Revisiting the Ever Delayed US-Malaysia FTA
As bemoaned by the Malaysian government not too long ago, a major deadline set by the United States government for negotiations on a US-Malaysia Free Trade Agreement has come and gone. With President George W. Bush's "fast-tracking" authority — whereby the US Congress must approve the treaty in an up or down vote without any amendments — expires this summer, and so crucial milestones have been set for getting the deal done.
Today, The Sun carried an opinion piece titled "Re-think needed on free trade pact". The author seemed positively gleeful about the FTA's lack of progress, revelling in the chance that it would not materialise at all. He denounced the "intellectual and practical bankruptcy of free trade" without providing a single concrete example of how trade has harmed people.
The only "free trade" that is harmful is trade that is not free at all. FTAs which carry protectionist measures, such as special incentives for foreign investors, are nothing more than free trade agreements in name only.
Two concrete examples are brought up of the ostensible harm carried by free trade. One of these pertains to agriculture; it is noted that many Western countries heavily subsidise their agricultural industries, at the expense of farmers in the developing world. In the first place, this shows how unfree the trade deal with the US actually is — but that imperfection aside, this is not necessarily a terrible enough indictment to make it worth rejecting any bilateral FTA.
The solution to the West's folly of protectionism? Tariffs on agricultural imports and subsidies for the inefficient farmers of the developing countries. As one Cambridge University economist vividly pictured it, this is like blocking up our bays because other countries have rocky harbours. Or, as I like to think of it, this is cutting off our nose to spite our face.

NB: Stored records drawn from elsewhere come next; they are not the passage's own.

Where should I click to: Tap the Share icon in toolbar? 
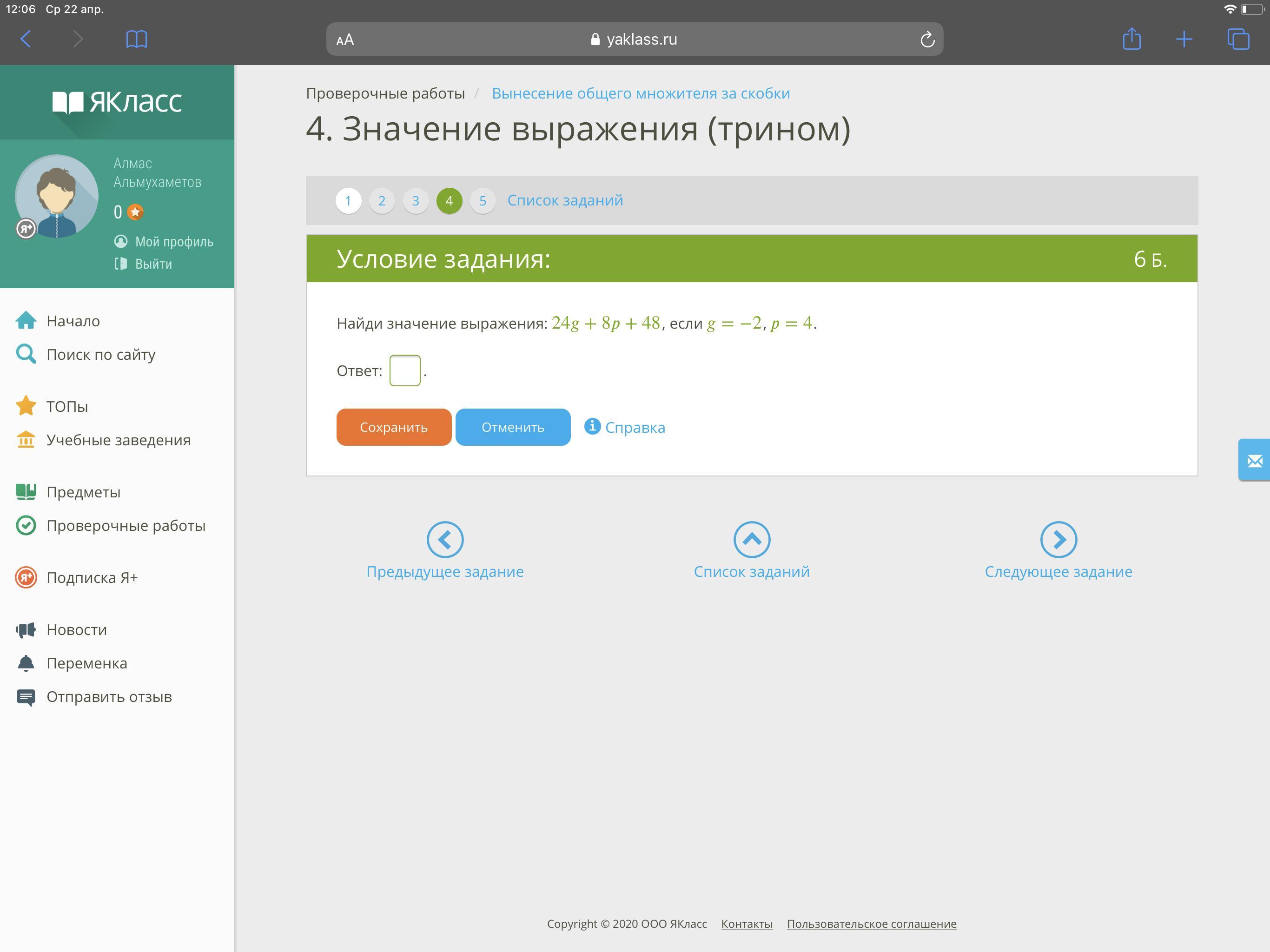(x=1131, y=39)
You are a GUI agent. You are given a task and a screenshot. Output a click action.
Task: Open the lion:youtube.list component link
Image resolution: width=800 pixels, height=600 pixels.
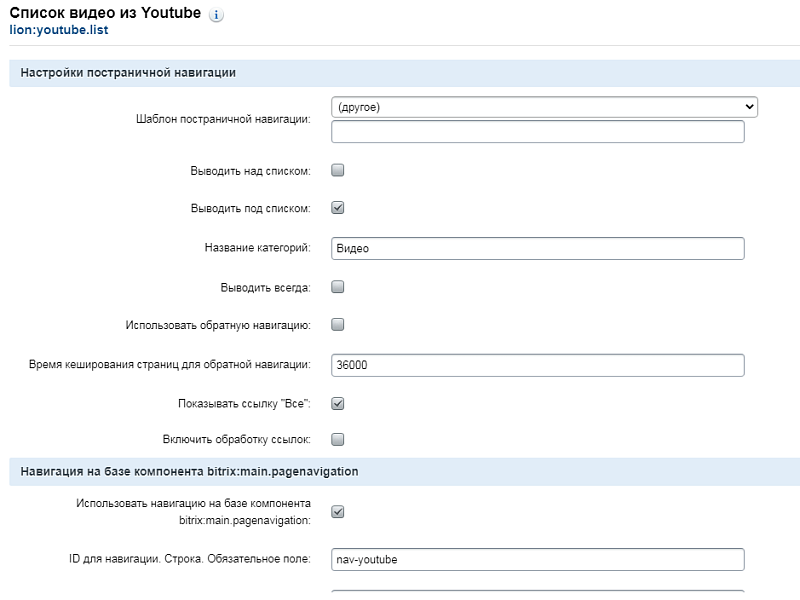point(58,31)
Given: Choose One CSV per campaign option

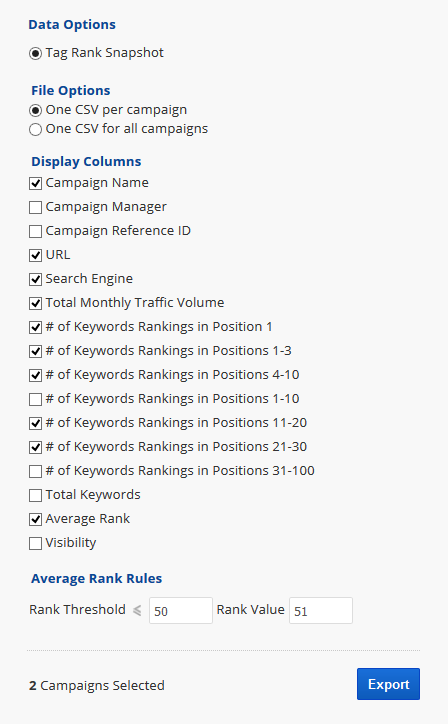Looking at the screenshot, I should 36,111.
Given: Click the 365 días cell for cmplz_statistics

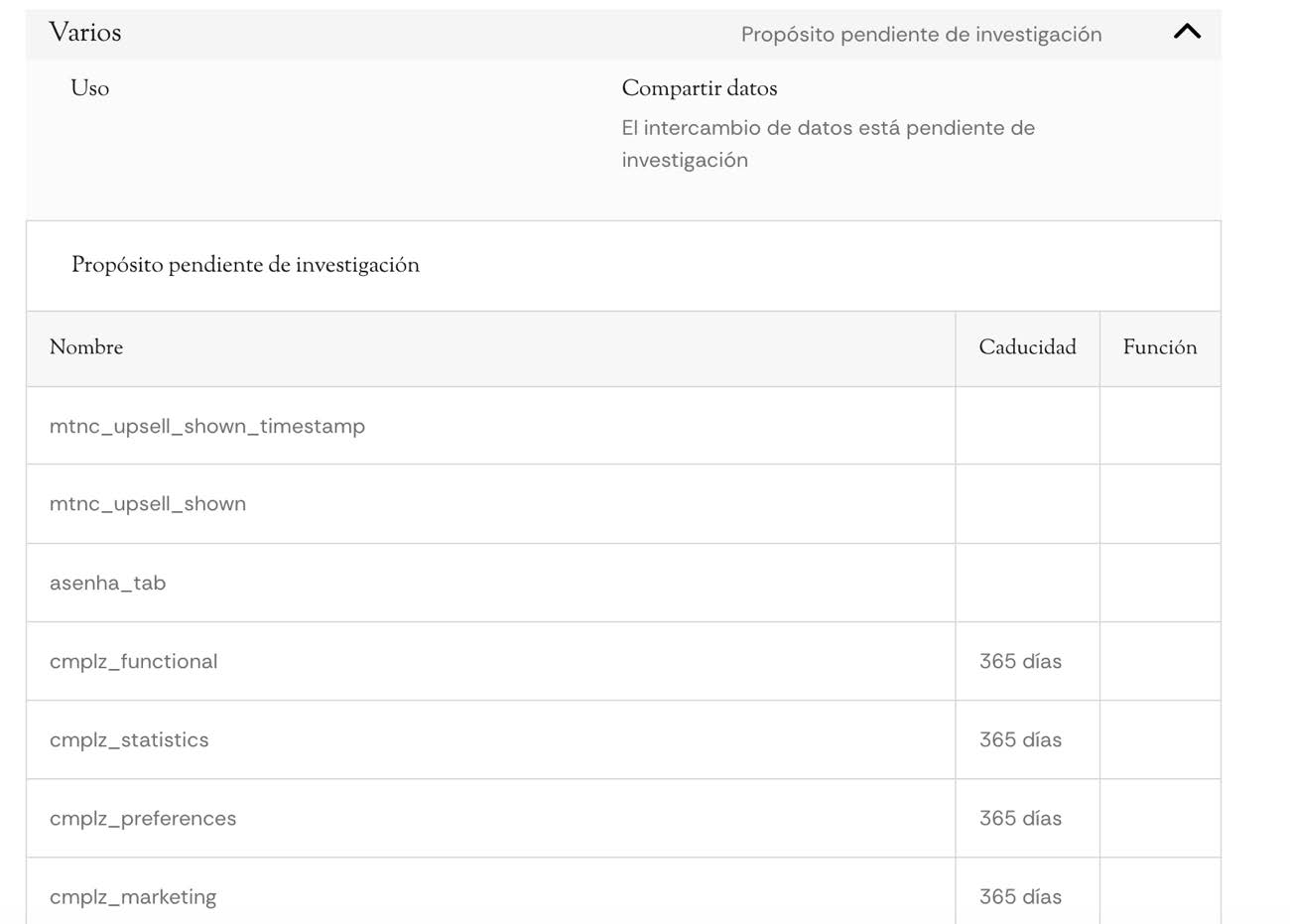Looking at the screenshot, I should tap(1020, 739).
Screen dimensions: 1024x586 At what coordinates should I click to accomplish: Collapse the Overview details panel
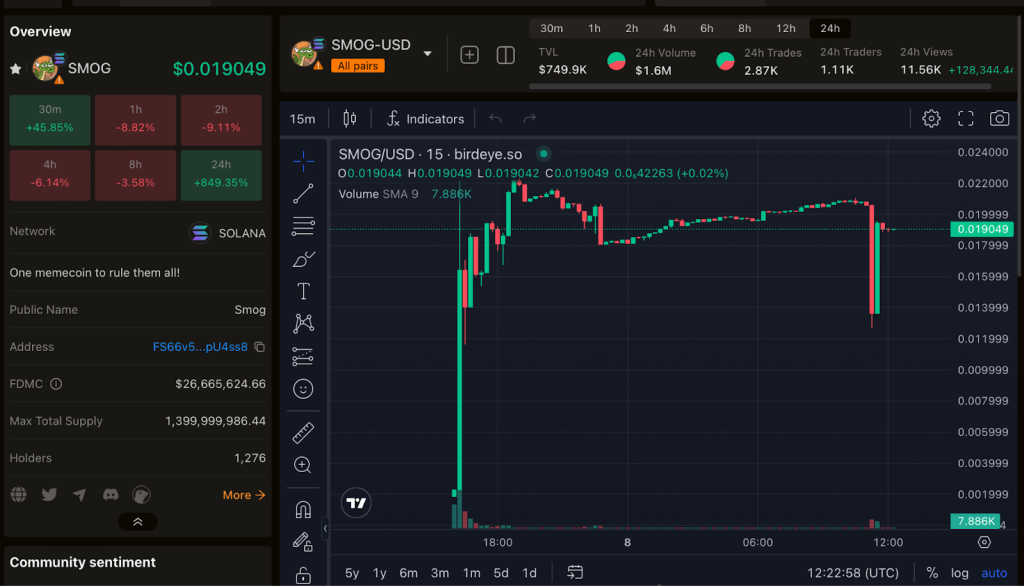click(138, 522)
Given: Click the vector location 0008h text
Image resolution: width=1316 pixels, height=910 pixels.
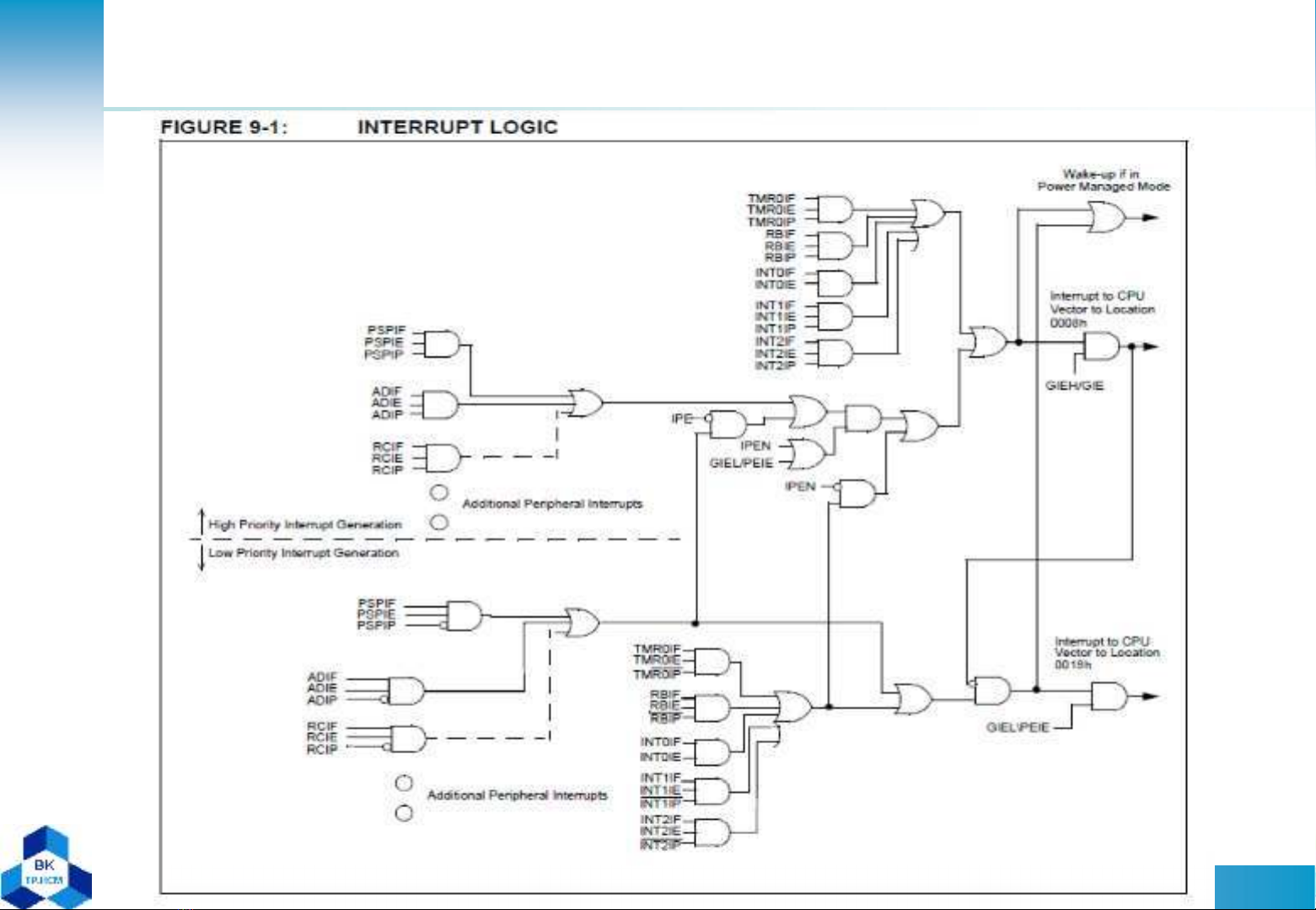Looking at the screenshot, I should pos(1068,323).
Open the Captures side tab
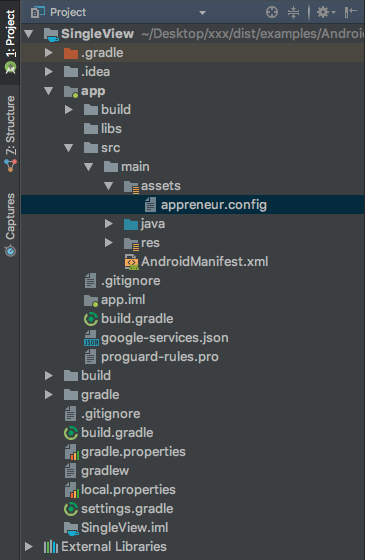The height and width of the screenshot is (560, 365). pos(10,225)
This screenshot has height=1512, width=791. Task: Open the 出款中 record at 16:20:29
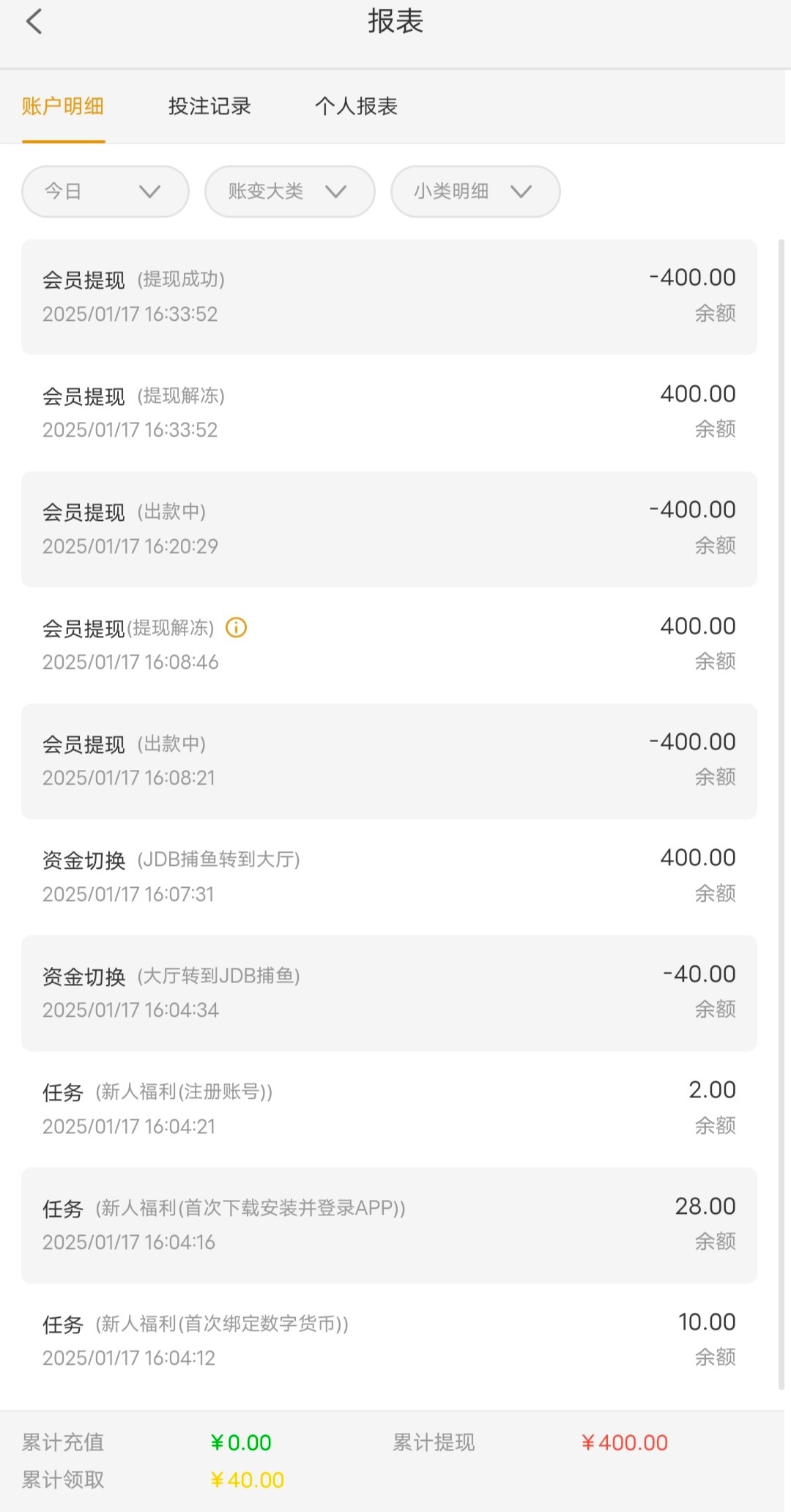click(388, 529)
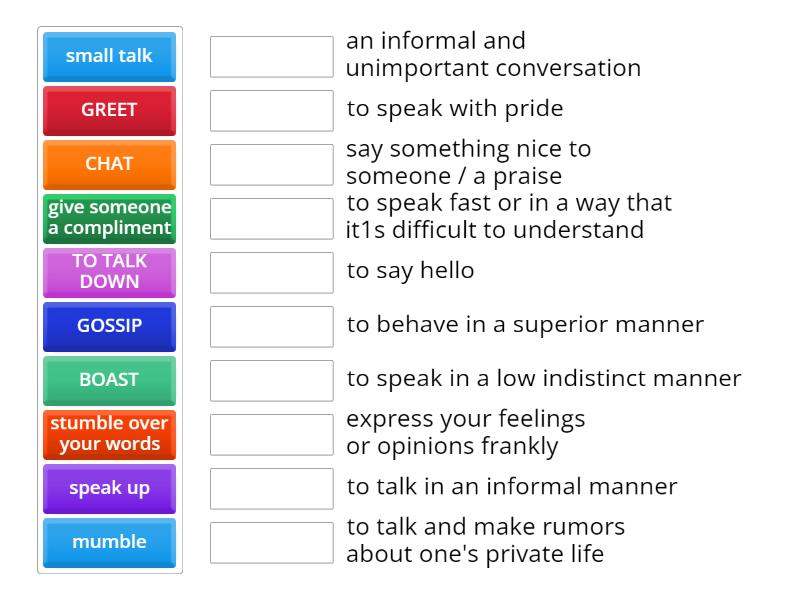The height and width of the screenshot is (600, 800).
Task: Click box beside 'low indistinct manner'
Action: click(271, 381)
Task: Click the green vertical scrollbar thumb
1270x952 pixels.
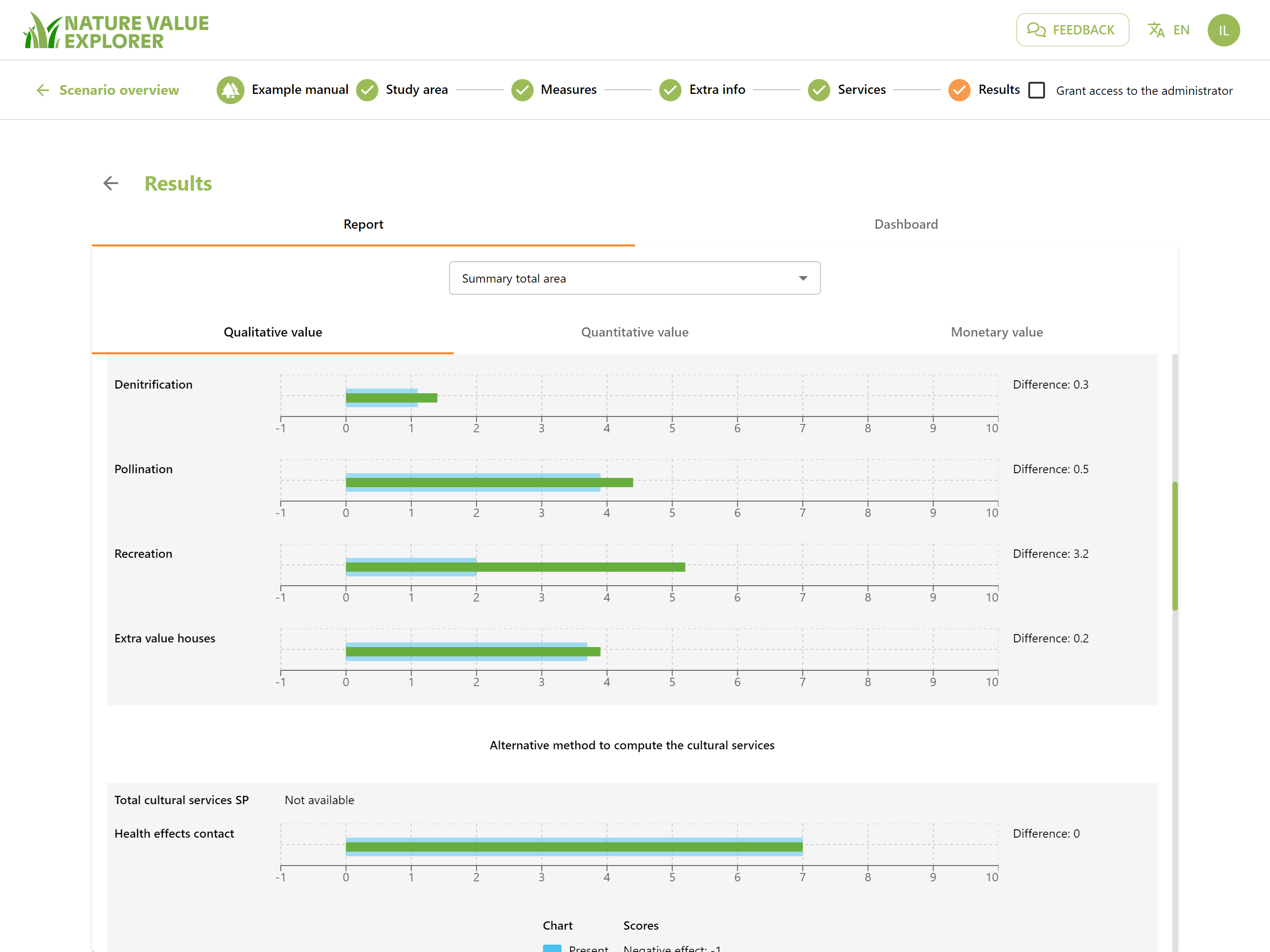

After all, in the end, who benefits from the lower food prices that the West is inefficiently creating? We, the consumers. We should be thanking the West for being so stupid and giving us discounts on our food that we would not otherwise be getting.
Of course, it's true that the farmers in countries like Malaysia will lose out. But that's not a problem — we have a welfare system for a reason. Provide the newly unemployed with a proper education and capital to start new businesses — the FTA will open up a lot of opportunities in the industrial sector (something that the FTA opponents have not been denying), and the newly unemployed can easily capitalise on them if they have the right tools.
The other example supposedly showing the harm of free trade? Drugs. Specifically, the intellectual property rights over medicines. FTA opponents correctly note that the FTA will harm Malaysian consumers and producers by implementing harsh intellectual property regulations.
The specifics, however, are never mentioned. Having briefly examined the FTA in the past, I believe that there's not enough information just yet to be critical of these laws — is it truly fair to patent-holders to let pirated drugs enter the market? If the government wants, it can provide the original drugs at a discount price for those who need it, but it shouldn't be permitting infringement of existing rights.
What's more worrying is the possibility that even more draconian laws will be put in place. Generic drugs based on originals whose patents have expired may be subject to a ban as well — thanks to insufficient transparency about the negotiations, it's hard to say whether this is a proposal that will end up in the final deal, if there is one. In such a case, the FTA may be worth re-thinking after all, although there must always be a holistic consideration of all the costs and benefits.
The issue of patent rights and medicine aside, it seems to me that there is still not a well-founded case for criticising the FTA. Like it or not, it will open up tremendous opportunities in the industrial sector by giving our manufacturers greater access to American markets for consumer goods. This is something that we should be welcoming. We cannot rely forever on primary goods like agricultural goods to form the bulk of our economy.